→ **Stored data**

──────────

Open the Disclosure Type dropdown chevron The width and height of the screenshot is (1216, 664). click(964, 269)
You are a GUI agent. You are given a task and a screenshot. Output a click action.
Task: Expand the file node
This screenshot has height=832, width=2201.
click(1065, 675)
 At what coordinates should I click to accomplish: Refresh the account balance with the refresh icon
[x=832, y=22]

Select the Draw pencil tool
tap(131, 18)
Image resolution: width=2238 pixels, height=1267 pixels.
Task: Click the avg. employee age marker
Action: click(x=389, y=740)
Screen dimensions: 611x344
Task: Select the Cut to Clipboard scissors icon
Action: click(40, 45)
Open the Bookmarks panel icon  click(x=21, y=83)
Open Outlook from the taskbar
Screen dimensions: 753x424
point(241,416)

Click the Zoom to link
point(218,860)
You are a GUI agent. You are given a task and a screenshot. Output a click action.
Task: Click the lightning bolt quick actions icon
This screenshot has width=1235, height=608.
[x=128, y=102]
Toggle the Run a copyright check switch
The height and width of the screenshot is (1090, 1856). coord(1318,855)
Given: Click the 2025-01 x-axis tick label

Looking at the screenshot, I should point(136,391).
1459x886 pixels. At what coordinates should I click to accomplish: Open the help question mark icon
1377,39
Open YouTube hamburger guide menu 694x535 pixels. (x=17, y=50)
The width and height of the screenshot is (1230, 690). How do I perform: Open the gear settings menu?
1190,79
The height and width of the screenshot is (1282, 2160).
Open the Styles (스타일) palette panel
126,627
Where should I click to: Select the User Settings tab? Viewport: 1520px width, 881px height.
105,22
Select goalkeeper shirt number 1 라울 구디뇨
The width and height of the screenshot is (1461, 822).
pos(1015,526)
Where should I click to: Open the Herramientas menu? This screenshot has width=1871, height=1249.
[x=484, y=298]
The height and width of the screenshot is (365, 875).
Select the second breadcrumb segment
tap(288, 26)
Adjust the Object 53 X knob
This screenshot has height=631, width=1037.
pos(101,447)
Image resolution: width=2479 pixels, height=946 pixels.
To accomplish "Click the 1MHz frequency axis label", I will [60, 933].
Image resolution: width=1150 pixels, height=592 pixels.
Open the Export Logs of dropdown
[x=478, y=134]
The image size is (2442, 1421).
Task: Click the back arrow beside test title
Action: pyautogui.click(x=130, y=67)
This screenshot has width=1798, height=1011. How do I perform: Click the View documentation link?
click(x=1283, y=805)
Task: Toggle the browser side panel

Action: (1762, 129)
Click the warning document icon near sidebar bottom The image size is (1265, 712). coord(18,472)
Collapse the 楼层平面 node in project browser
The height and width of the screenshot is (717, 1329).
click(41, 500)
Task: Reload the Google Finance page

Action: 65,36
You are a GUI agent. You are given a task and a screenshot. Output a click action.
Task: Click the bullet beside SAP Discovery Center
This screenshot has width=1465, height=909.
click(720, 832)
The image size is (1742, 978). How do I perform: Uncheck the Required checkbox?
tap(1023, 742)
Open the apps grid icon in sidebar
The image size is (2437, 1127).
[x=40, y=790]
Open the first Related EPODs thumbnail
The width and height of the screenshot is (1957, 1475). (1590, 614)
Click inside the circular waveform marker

──────────

→ **Problem statement**
Could you retype exactly the lines from the one containing "This screenshot has width=1465, height=909." through the final line of the data above, and no others?

→ **Finished exercise**
This screenshot has width=1465, height=909.
click(720, 832)
The image size is (1742, 978). How do I perform: Uncheck the Required checkbox?
tap(1023, 742)
Open the apps grid icon in sidebar
The image size is (2437, 1127).
[x=40, y=790]
Open the first Related EPODs thumbnail
The width and height of the screenshot is (1957, 1475). (1590, 614)
Click inside the circular waveform marker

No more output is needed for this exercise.